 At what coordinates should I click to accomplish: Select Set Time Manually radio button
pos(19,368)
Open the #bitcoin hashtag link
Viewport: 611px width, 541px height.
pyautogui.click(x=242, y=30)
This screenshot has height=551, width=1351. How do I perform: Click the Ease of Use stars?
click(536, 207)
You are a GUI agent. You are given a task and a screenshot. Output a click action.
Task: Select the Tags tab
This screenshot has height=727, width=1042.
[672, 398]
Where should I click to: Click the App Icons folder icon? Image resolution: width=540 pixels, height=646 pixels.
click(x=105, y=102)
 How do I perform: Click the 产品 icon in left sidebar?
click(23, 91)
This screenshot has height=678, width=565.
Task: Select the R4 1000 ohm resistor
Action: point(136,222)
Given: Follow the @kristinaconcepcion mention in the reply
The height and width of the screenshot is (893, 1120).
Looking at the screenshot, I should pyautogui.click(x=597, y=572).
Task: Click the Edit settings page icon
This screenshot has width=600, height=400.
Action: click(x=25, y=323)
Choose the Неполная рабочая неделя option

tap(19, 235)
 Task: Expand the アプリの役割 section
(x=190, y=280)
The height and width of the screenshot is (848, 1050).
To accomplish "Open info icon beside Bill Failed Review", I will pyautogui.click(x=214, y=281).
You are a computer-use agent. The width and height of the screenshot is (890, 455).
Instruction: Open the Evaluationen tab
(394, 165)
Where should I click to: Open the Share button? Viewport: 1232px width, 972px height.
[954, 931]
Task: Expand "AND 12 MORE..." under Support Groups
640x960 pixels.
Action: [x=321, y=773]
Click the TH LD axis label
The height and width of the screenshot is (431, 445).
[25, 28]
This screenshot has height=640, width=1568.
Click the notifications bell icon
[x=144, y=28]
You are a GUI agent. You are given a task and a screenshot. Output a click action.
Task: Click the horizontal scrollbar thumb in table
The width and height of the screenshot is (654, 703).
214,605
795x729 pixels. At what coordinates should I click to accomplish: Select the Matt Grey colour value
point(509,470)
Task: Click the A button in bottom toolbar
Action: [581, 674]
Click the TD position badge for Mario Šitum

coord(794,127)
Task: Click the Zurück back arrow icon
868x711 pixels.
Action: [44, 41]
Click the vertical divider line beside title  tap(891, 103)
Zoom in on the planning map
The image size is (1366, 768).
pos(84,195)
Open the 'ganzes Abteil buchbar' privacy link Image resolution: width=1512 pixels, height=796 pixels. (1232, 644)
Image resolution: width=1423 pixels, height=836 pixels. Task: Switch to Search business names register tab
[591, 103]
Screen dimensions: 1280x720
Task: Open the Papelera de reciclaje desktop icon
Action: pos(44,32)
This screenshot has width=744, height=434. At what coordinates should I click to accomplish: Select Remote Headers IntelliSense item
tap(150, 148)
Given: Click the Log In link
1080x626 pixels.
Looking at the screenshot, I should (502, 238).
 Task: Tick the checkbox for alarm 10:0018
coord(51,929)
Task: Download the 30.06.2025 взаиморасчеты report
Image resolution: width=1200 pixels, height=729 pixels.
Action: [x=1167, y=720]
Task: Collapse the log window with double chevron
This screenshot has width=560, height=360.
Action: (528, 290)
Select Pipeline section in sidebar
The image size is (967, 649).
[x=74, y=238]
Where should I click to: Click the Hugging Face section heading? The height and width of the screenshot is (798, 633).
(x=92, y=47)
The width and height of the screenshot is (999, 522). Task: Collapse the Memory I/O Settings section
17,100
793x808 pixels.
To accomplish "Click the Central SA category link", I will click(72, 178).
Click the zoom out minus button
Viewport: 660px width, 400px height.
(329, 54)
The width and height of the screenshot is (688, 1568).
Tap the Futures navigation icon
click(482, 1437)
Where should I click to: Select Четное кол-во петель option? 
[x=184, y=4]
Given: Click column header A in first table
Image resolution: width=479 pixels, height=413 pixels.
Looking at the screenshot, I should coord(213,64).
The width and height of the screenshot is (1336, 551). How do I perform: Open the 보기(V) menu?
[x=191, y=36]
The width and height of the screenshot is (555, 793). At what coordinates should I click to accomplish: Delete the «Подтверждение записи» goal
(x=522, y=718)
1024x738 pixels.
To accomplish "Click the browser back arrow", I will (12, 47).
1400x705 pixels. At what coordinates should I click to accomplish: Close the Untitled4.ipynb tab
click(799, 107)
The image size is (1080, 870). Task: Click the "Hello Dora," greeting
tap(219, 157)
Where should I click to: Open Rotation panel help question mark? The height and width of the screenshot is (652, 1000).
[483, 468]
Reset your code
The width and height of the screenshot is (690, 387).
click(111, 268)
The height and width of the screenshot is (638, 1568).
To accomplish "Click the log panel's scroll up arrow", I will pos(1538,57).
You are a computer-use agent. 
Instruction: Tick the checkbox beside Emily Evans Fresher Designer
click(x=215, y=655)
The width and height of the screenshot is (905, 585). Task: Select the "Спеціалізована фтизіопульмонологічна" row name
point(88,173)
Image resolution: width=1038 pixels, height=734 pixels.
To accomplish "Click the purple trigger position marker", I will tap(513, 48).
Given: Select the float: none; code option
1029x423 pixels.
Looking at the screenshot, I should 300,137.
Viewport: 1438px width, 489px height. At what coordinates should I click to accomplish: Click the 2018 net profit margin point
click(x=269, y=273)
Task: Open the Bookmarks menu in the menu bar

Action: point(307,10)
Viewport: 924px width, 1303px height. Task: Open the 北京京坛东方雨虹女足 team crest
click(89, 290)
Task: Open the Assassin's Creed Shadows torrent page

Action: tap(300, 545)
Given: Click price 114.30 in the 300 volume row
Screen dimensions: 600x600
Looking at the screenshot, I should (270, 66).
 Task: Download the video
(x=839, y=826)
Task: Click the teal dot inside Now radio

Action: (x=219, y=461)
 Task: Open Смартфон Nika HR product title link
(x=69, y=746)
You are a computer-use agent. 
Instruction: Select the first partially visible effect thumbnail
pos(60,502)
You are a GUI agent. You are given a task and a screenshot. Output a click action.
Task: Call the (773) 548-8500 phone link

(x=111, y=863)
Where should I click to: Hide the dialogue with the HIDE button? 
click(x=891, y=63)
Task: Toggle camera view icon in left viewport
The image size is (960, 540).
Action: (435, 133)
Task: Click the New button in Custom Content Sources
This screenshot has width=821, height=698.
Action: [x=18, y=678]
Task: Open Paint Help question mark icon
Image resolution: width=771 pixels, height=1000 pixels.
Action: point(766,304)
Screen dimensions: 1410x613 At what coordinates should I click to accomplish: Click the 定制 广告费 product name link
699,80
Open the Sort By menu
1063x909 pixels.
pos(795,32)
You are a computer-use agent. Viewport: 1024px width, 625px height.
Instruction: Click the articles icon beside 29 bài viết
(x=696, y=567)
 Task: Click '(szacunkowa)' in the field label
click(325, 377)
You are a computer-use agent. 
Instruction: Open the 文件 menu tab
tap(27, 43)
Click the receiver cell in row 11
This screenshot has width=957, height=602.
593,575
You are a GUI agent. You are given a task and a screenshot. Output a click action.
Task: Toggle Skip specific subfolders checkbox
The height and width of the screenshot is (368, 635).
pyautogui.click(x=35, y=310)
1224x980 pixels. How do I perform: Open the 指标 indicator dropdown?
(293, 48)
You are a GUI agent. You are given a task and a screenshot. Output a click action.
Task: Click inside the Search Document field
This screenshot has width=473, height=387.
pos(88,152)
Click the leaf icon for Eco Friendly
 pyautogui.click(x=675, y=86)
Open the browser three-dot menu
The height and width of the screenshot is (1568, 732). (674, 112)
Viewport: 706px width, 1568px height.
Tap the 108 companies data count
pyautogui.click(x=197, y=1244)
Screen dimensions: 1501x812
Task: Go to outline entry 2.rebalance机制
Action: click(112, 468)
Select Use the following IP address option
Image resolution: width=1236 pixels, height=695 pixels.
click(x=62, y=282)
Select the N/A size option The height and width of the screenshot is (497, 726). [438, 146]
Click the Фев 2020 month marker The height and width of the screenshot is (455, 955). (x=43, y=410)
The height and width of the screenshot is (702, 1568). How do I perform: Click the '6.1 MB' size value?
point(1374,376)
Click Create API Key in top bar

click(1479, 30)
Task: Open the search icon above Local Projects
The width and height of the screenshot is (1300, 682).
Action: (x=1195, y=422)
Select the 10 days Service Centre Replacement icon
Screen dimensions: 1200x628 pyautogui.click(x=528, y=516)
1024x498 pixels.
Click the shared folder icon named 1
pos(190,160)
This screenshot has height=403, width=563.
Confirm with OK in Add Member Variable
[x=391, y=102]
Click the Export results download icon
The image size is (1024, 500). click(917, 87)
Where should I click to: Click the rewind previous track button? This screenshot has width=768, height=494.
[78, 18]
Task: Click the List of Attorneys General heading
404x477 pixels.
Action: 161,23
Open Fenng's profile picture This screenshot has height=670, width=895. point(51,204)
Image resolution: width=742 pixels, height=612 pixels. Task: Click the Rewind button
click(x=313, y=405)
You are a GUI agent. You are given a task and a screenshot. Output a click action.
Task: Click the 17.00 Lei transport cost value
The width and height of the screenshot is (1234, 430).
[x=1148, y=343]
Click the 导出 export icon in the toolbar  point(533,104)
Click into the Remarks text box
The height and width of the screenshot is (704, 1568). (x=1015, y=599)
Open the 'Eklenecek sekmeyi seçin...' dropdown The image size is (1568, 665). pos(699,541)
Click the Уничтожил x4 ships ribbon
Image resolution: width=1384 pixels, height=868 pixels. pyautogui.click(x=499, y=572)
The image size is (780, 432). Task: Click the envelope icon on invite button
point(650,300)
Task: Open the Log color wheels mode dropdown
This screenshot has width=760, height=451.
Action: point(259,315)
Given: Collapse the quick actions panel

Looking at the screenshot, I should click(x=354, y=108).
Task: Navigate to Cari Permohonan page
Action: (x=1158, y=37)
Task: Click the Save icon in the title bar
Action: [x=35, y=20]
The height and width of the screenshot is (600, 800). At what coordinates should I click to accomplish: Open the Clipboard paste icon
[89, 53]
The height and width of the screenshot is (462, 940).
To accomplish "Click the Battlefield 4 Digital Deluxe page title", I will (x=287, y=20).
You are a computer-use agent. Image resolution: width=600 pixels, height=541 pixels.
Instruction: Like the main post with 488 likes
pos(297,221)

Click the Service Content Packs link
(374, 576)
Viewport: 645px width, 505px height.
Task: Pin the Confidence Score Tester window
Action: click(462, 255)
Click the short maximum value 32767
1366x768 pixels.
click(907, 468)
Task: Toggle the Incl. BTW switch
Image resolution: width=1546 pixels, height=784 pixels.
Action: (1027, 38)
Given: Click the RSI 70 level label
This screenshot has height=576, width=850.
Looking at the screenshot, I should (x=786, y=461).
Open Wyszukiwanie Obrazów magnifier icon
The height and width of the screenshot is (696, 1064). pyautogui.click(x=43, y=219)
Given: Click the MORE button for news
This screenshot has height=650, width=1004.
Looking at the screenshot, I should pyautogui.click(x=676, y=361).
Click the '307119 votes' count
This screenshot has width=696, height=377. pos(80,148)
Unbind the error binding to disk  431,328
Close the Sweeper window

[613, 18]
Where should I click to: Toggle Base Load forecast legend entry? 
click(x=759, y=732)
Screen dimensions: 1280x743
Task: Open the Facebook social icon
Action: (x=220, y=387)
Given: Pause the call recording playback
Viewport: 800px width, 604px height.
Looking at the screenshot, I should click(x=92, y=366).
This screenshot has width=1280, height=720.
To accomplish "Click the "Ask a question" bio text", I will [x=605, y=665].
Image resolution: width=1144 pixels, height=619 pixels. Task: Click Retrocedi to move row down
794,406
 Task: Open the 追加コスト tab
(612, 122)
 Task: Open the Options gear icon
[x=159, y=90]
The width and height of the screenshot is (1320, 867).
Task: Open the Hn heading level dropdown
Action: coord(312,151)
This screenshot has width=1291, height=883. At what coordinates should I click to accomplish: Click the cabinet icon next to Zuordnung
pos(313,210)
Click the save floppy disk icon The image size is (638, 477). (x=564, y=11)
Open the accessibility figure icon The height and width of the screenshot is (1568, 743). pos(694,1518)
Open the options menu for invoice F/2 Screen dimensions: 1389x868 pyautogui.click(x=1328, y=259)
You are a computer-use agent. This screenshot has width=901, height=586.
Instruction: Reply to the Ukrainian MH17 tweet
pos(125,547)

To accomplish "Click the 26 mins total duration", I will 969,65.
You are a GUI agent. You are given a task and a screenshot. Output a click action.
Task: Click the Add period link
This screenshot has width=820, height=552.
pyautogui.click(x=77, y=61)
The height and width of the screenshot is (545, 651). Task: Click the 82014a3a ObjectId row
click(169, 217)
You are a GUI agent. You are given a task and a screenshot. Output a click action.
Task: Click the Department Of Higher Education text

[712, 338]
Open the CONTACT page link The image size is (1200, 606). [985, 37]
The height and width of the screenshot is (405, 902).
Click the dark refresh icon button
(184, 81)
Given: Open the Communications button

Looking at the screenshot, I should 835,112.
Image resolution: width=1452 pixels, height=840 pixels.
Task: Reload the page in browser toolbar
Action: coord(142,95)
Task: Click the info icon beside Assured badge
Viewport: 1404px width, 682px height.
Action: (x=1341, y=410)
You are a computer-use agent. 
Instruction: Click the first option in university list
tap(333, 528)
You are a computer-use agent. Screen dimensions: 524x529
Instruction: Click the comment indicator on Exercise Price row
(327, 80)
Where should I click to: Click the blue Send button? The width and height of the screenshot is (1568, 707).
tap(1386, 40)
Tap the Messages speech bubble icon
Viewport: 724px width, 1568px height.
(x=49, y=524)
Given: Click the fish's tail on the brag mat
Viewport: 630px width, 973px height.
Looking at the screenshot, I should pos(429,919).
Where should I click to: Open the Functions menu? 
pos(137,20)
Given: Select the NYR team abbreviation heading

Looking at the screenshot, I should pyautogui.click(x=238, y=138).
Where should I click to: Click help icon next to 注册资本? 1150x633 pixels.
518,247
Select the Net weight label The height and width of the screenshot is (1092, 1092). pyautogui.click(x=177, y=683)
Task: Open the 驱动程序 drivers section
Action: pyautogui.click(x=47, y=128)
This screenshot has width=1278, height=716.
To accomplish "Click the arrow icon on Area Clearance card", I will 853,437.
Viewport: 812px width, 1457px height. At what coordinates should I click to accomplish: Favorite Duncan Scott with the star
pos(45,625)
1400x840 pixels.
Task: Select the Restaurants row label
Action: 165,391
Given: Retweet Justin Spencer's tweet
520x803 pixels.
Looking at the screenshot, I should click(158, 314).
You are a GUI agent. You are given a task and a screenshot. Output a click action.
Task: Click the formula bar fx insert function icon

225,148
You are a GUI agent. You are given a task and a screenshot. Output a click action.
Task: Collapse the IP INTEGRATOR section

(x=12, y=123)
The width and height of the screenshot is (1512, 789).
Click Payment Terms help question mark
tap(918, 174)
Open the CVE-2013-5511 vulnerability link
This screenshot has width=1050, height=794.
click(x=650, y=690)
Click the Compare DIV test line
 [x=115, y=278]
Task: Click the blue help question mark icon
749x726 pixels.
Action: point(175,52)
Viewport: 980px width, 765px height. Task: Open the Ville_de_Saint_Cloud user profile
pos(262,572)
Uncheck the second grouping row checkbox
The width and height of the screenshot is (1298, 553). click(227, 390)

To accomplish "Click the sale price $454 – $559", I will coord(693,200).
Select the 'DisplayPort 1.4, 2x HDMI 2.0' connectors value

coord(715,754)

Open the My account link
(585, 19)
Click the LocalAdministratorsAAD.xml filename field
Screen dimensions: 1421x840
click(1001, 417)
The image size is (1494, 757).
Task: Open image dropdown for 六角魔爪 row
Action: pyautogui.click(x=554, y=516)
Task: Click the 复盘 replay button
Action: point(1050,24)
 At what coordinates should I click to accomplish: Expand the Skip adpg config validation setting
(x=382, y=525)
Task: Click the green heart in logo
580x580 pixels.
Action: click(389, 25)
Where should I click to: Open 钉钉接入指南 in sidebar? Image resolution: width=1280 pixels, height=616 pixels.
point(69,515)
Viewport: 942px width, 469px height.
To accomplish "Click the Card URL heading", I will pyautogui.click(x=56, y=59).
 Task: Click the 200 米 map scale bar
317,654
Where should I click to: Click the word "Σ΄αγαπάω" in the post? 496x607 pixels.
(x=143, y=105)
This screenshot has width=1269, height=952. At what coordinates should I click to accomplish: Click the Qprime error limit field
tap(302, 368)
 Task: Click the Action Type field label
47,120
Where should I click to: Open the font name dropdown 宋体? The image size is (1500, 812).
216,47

# WHAT YOU SHOULD DO
When a line in the records above holds "arrow", that line is to be reported.

# EXERCISE ANSWER
Task: Click the Zurück back arrow icon
To accomplish "Click the browser back arrow", I will (12, 47).
To accomplish "Click the log panel's scroll up arrow", I will pos(1538,57).
To accomplish "Click the arrow icon on Area Clearance card", I will 853,437.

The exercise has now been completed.